There is not a lot of published information about the use of the inevitable disclosure doctrine in the context of a trial. However, based on personal experience and anecdotal information, use of the inevitable disclosure doctrine at trial is not generally accepted. For example, trade secret owners’ request for the inclusion of inevitable disclosure in the jury instructions in lieu of or in addition to actual misappropriation has been denied. Similarly, when a competing product has been developed by the former employee and his new employer, trade secret owners have tried unsuccessfully to use the doctrine to obtain an inference that the product was not developed independently. The rationale for disregarding the doctrine in these circumstances is that the doctrine’s applicability is a matter of law, and applying it at trial would allow the trade secret holder to prevail without presenting evidence of actual use of the trade secret. Of course, as there is not an absolute prohibition against use of the doctrine at trial, it is possible that some circumstances may justify its application.

 

Conclusion
Applying the doctrine of the inevitable disclosure is fraught with uncertainties, including what state law governs, how long after the employee has left is it applicable, and in what context can it be used. Accordingly, to achieve additional certainty, a trade secret owner may wish to negotiate a non-compete agreement22 with employees who will be exposed to its trade secrets. Although non-compete agreements also come with uncertainties, a clause as to the governing state law and knowledge of that state’s non-compete law should provide more certainty for employers and employees alike. Similarly, a company hiring a new employee should obtain his or her commitment not to use or disclose confidential information of any third party. While not determinative, such a commitment should help in fighting a charge of inevitable disclosure.

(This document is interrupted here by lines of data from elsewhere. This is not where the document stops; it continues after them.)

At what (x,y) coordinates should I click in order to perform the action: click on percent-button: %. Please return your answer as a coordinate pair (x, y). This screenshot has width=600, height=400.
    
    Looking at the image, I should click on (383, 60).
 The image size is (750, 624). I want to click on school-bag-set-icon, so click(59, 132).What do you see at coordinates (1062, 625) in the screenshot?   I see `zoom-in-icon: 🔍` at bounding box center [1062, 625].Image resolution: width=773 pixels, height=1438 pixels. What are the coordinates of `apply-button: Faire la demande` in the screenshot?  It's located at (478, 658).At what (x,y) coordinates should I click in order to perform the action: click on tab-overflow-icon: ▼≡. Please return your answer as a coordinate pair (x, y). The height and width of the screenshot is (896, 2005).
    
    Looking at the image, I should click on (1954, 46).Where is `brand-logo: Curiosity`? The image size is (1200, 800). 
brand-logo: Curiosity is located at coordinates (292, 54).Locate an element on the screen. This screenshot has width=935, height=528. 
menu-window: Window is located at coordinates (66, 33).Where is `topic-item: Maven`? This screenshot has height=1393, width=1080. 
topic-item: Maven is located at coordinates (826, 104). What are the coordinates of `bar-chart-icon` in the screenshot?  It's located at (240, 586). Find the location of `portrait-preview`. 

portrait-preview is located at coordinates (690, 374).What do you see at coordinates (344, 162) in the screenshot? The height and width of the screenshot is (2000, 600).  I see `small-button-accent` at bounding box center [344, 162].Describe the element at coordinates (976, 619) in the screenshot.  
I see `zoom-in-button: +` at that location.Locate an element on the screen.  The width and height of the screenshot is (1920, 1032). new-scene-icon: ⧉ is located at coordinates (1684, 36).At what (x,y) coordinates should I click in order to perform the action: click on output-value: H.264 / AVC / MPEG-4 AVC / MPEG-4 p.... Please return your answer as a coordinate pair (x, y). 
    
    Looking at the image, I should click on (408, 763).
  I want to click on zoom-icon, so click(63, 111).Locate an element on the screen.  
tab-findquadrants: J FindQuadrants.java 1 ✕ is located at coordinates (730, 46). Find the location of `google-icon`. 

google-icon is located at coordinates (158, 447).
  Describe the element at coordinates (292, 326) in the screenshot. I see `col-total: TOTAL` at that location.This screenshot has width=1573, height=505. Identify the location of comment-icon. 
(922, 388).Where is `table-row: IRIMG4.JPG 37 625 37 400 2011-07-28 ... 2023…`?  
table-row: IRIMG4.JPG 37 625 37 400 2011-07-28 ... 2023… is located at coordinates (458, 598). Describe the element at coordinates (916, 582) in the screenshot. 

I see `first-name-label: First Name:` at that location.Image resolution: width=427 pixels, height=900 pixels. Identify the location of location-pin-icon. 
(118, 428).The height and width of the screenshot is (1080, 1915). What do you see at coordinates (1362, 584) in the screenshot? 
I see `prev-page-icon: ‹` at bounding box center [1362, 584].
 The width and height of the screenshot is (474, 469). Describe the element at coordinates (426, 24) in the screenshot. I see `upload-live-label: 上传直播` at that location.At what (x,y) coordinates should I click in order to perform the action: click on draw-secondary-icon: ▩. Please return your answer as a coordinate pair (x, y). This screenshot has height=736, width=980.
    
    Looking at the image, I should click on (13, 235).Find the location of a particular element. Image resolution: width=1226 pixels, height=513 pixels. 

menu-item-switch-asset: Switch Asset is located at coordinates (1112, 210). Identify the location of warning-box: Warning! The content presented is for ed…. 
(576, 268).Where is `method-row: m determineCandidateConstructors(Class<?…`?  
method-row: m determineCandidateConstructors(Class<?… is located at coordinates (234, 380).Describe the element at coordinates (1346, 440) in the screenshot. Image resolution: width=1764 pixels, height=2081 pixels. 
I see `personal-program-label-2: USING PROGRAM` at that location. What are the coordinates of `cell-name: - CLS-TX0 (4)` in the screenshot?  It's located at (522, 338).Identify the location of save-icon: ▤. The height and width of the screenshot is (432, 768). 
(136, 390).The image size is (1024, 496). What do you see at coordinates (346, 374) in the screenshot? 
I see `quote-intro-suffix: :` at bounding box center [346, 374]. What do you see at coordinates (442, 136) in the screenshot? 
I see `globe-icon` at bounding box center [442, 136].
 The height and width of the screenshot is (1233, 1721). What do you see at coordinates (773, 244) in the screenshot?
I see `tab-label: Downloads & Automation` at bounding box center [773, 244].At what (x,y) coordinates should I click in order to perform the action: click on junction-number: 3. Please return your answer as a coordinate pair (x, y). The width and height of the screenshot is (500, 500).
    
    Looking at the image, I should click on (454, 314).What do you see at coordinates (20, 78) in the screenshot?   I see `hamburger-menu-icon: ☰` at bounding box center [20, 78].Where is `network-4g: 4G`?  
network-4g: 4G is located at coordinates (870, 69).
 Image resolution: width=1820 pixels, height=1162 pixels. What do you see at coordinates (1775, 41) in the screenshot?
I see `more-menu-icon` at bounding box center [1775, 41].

Gregory Porter and Joseph Beauchamp are attorneys at the Houston office of Jones Day, specializing in patent and trade secret litigation. Porter has acted as lead counsel in trade secret cases in both state and federal court.


Endnotes
1.Pepsico, Inc. v. Redmond, 54 F.3d 1262, 1269 (7th Cir. 1995).   2.See, e.g., Uniform Trade Secrets Act § 2(a) (“Actual or threatened misappropriation may be enjoined.”).   3.Schlage Lock Company v. Whyte, 101 Cal. App. 4th 1443, 125 Cal. Rptr. 2d 277 (2002).   4.See Cardinal Health Staffing Network v. Bowen, 106 S.W.3d 230, 242 (Tex. App.—Houston [1st Dist.] 1988, no writ).   5.See id.  See also Bertotti v. C.E. Shepherd Co., 752 S.W.2d 648, 653 (Tex. App.—Houston [14th Dist.] 1988, no writ); Rugen v. Interactive Business Systems, Inc., 864 S.W.2d 548, 552 (Tex. App.—Dallas [5th Dist.] 1993, no writ).   6.FMC Corp. v. Varco Int’l Inc., 677 F.2d 500, 505 (5th Cir. 1982).   7.Id.   8.Id. at 504.   9.Weed Eater, Inc. v. Dowling,  562 S.W.2d 898, 902 (Tex. Civ. App.—Houston 1978, writ ref’d n.r.e.).   10.Pepsico, Inc. v. Redmond, 54 F.3d 1262 (7th Cir. 1995).   11.Id. at 1269.   12.Id. at 1270.   13.Cacique, Inc. v. V&V Supreme Foods, Inc., 2004 WL 2222270, *15-*16 Id. at 1269 (N.D. Ill. Sept. 30, 2004).   14.See Lexis-Nexis v. Beer, 41 F.Supp.2d 950, 958 (D. Minn. 1999).   15.See id.   16.See Bridgestone/Firestone, Inc. v. Lockhart, 5 F.Supp.2d 667, 682 (S.D. Ind. 1998).   17.See id.   18.See id.   19.Pepsico, Inc. v. Redmond, 54 F.3d 1262, 1270-71 (7th Cir. 1995).   20.See id.   21.See, e.g., Automated Techs., Inc. v. Eller, 160 F.Supp.2d 915, 921 (N.D. Ill. 2001); PRG-Schultz Int’l, Inc. v. Kirix Corp., 2003 WL 22232771 (N.D. Ill. Sept. 22, 2003).   22. Practitioners should be aware of the recent non-compete case Alex Sheshunoff Mgmt. Servs., L.P. v. Kenneth Johnson and Strunk & Assocs., L.P., No. 03-1050, 2006 WL 2997287, at *1 (Tex. October 20, 2006)(holding that an at-will employee’s non-compete covenant becomes enforceable when the employer performs the promises it made in exchange for the covenant).